Really, the thematic core of Hollow Man (not to mention the whole of Verhoeven’s Hollywood output) is summed up via a crude joke Bacon’s ruthless researcher tells his team just before receiving the invisibility super serum. Its punch line revolves around Superman accidentally violating another hero’s anus while indulging an irrepressible moment of desire for a naked, writhing Wonder Woman. All Paul Verhoeven did upon moving to the US was pull adult pranks on the dime of major studios. Only his wild and unruly entertainments dragged genre filmmaking out of the proverbial ghetto and added both brains and cock to the proceedings.

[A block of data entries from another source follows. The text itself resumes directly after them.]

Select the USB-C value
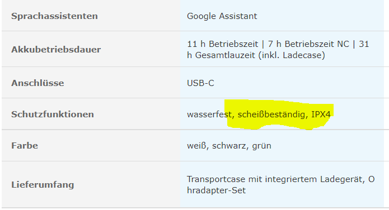The height and width of the screenshot is (210, 389). click(x=200, y=83)
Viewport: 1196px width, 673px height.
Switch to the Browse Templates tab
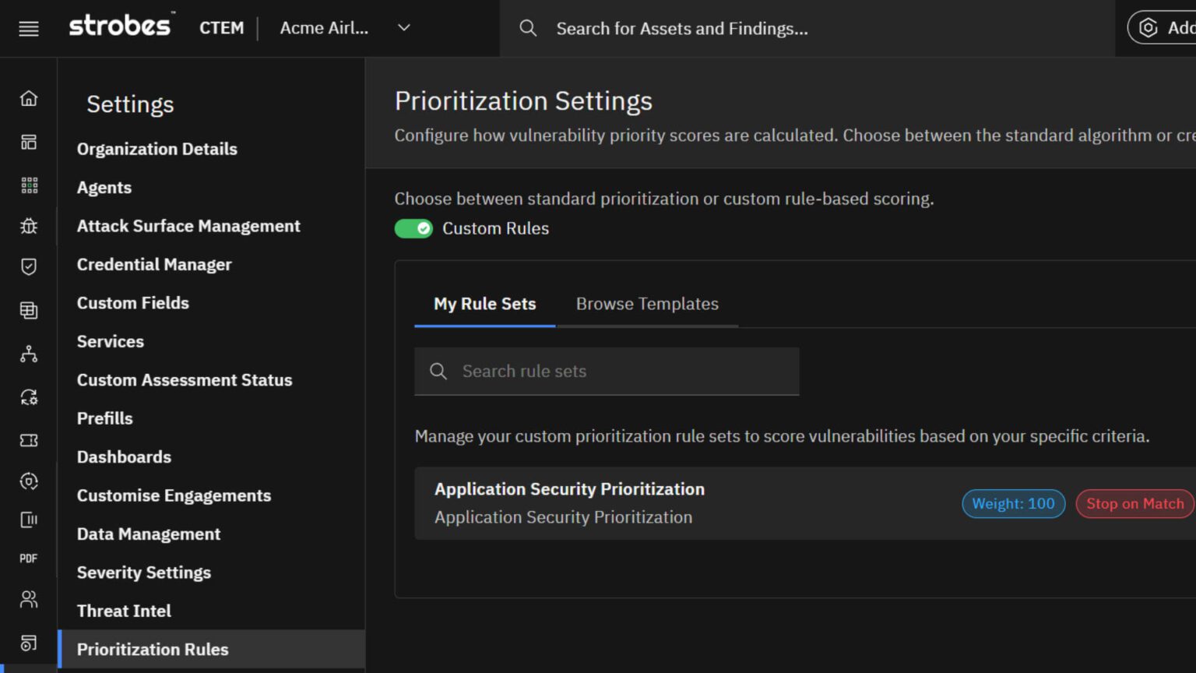coord(647,304)
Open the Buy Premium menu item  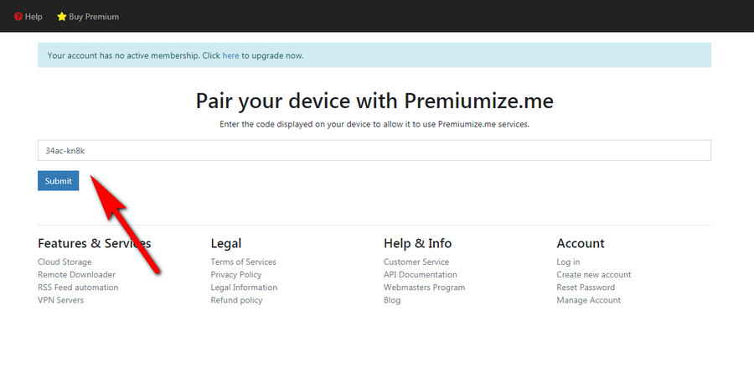pyautogui.click(x=88, y=17)
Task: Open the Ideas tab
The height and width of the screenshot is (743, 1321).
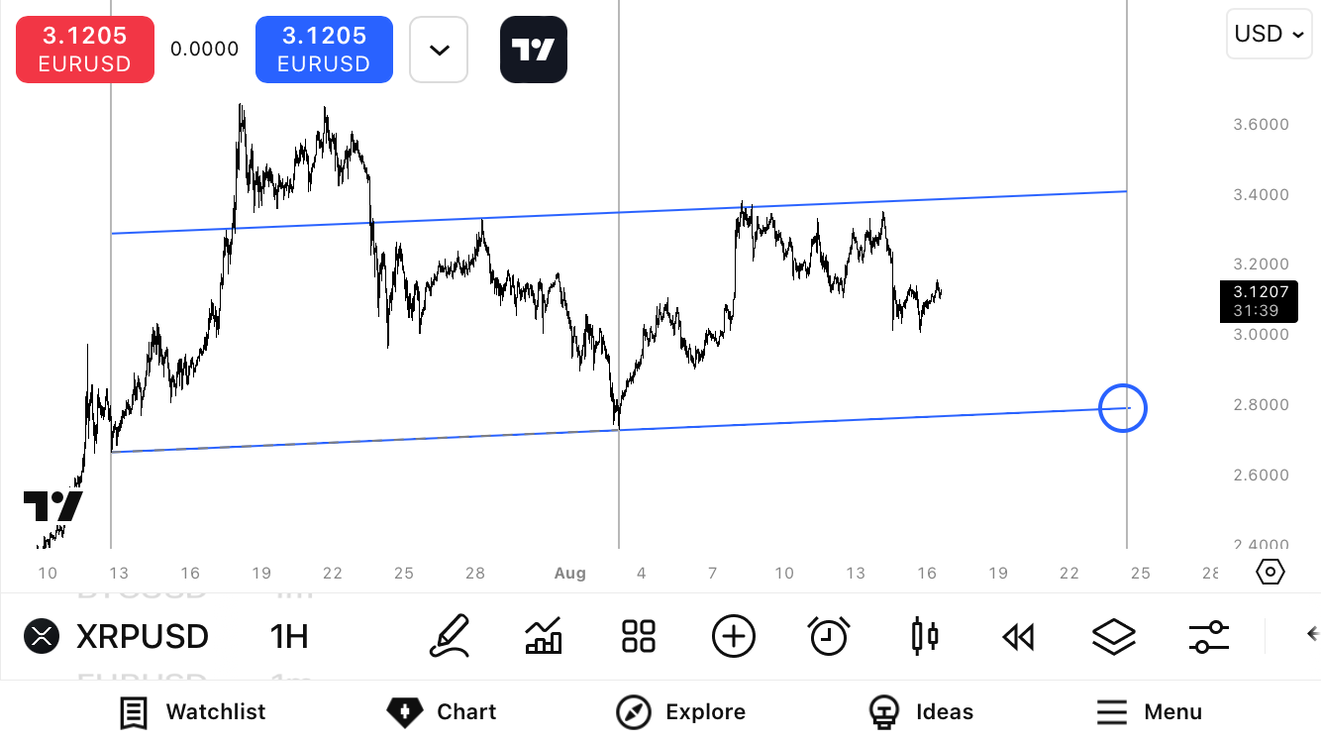Action: 921,711
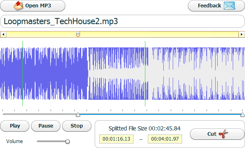
Task: Click the start range triangle handle
Action: (x=78, y=114)

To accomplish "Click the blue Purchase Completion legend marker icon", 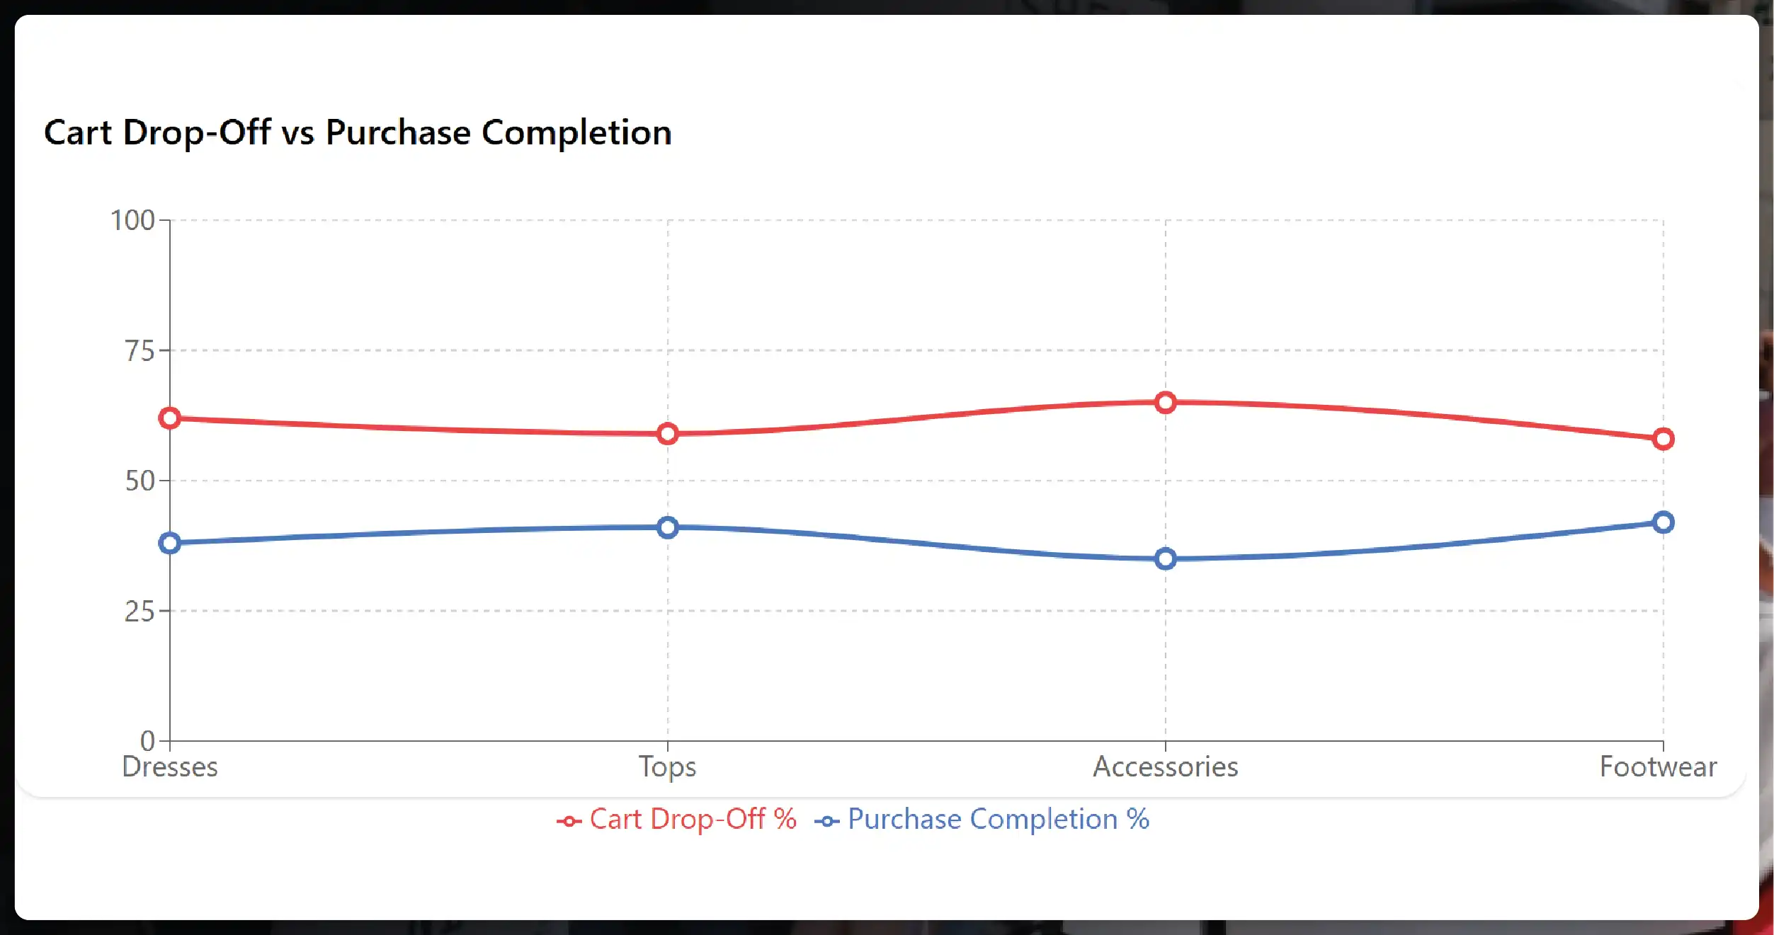I will [x=826, y=821].
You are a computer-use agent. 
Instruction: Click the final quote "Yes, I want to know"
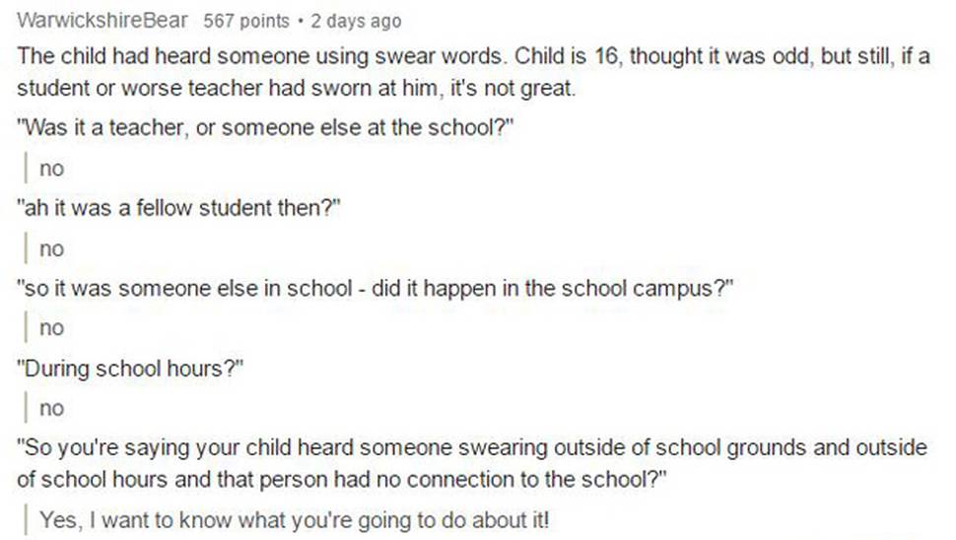[295, 520]
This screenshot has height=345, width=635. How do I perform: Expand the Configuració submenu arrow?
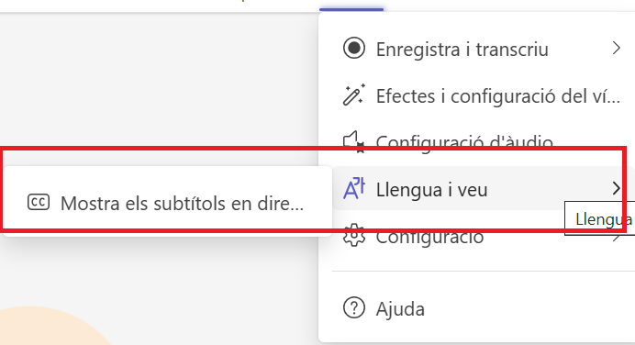tap(616, 236)
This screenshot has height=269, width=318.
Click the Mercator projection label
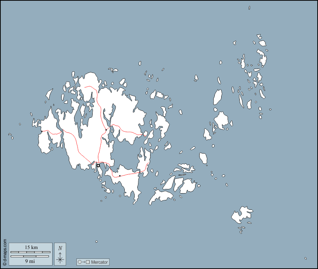pos(99,262)
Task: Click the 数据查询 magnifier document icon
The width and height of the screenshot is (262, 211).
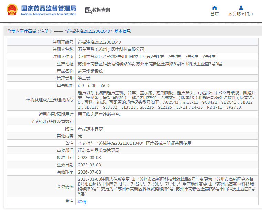Action: pyautogui.click(x=88, y=10)
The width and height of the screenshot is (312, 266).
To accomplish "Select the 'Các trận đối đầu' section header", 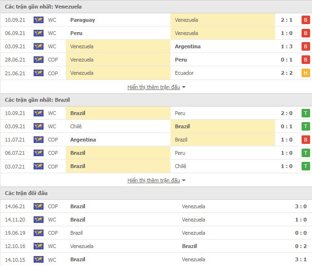I will pyautogui.click(x=27, y=193).
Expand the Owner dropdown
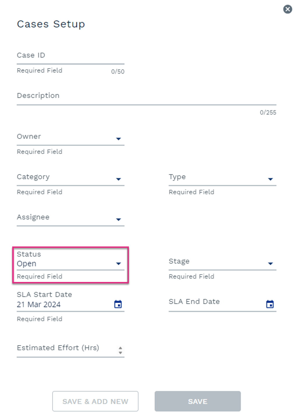The image size is (298, 419). pos(118,139)
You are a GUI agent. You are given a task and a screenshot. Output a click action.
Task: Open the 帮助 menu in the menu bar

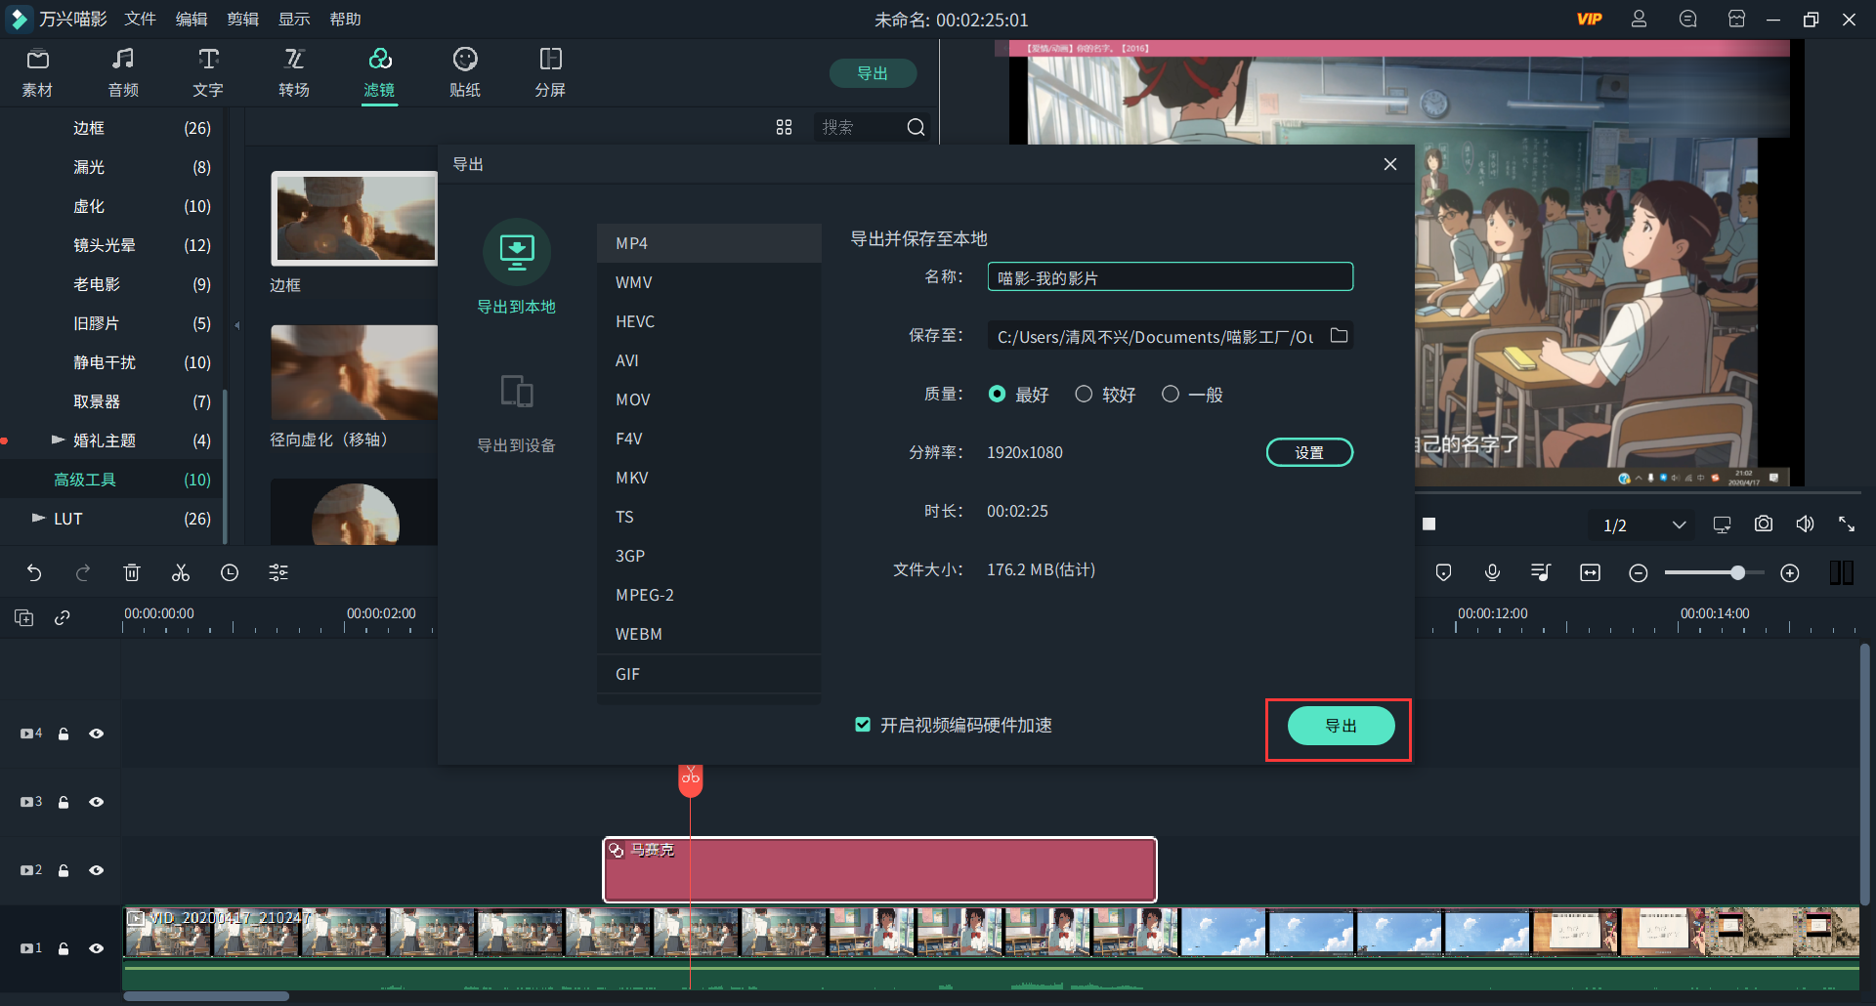[344, 19]
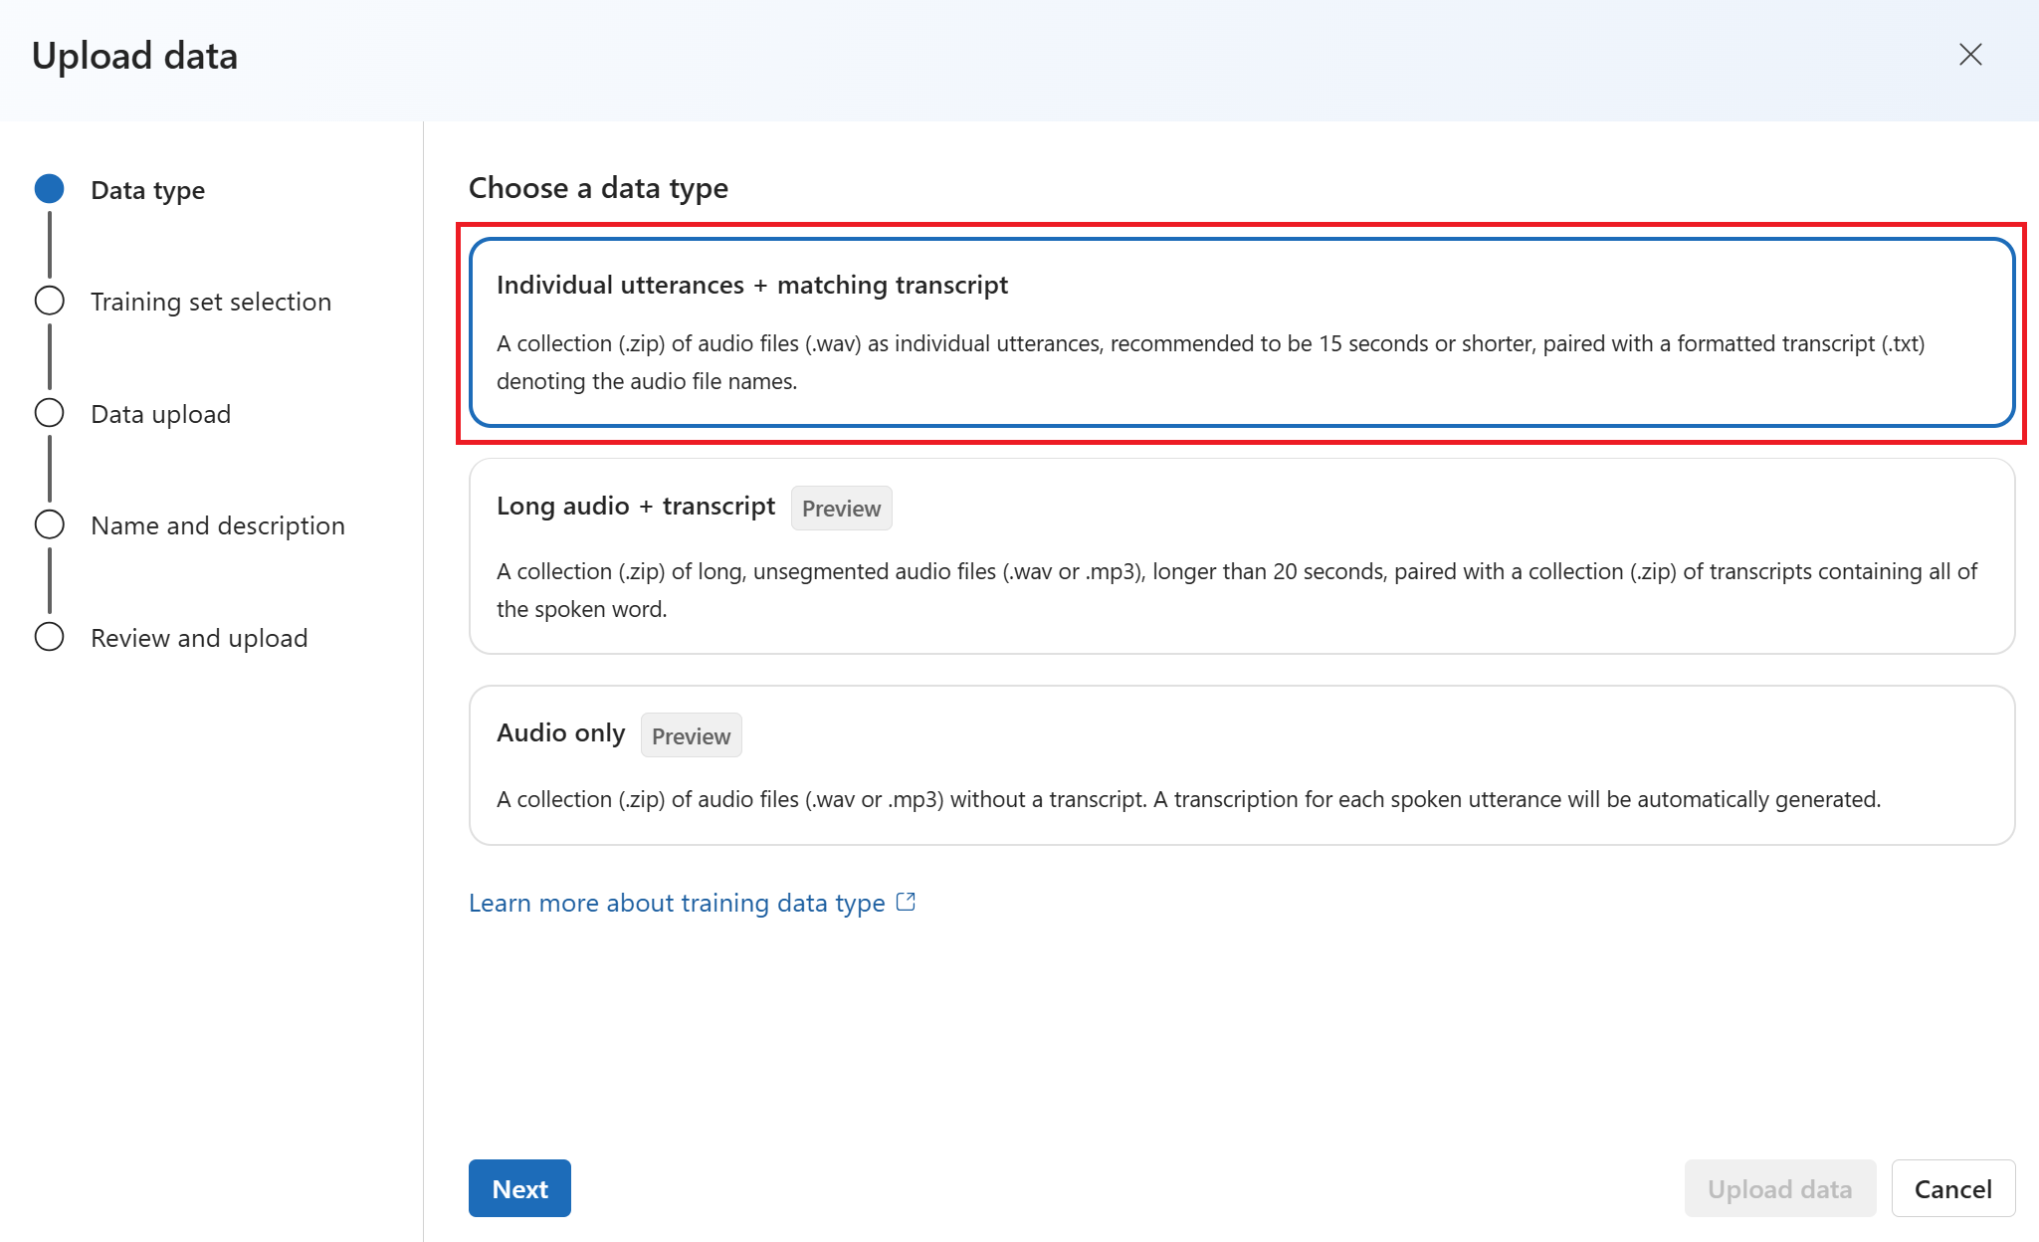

With Hollow Man, the perversion takes center stage in a way it never had before – a famous Universal Monster transformed into a sexual predator simply because he believes he cannot be caught. Verhoeven’s confronting the human side of horrors we recognize and then placing us in their shoes, letting every man in the audience wonder if they too would creep into a pretty girl’s room at night if they could get away with it (all while their date side-eyes them and ponders the same notion). In anyone else hands, Verhoeven’s American sci-f/action filmography would’ve been nothing more than empty spectacle. Instead, they’re subversive staples; products of a worldview shaped by bombs, bloodshed and a recognition that dark human desires coarse through the hearts of every person seated in the auditorium.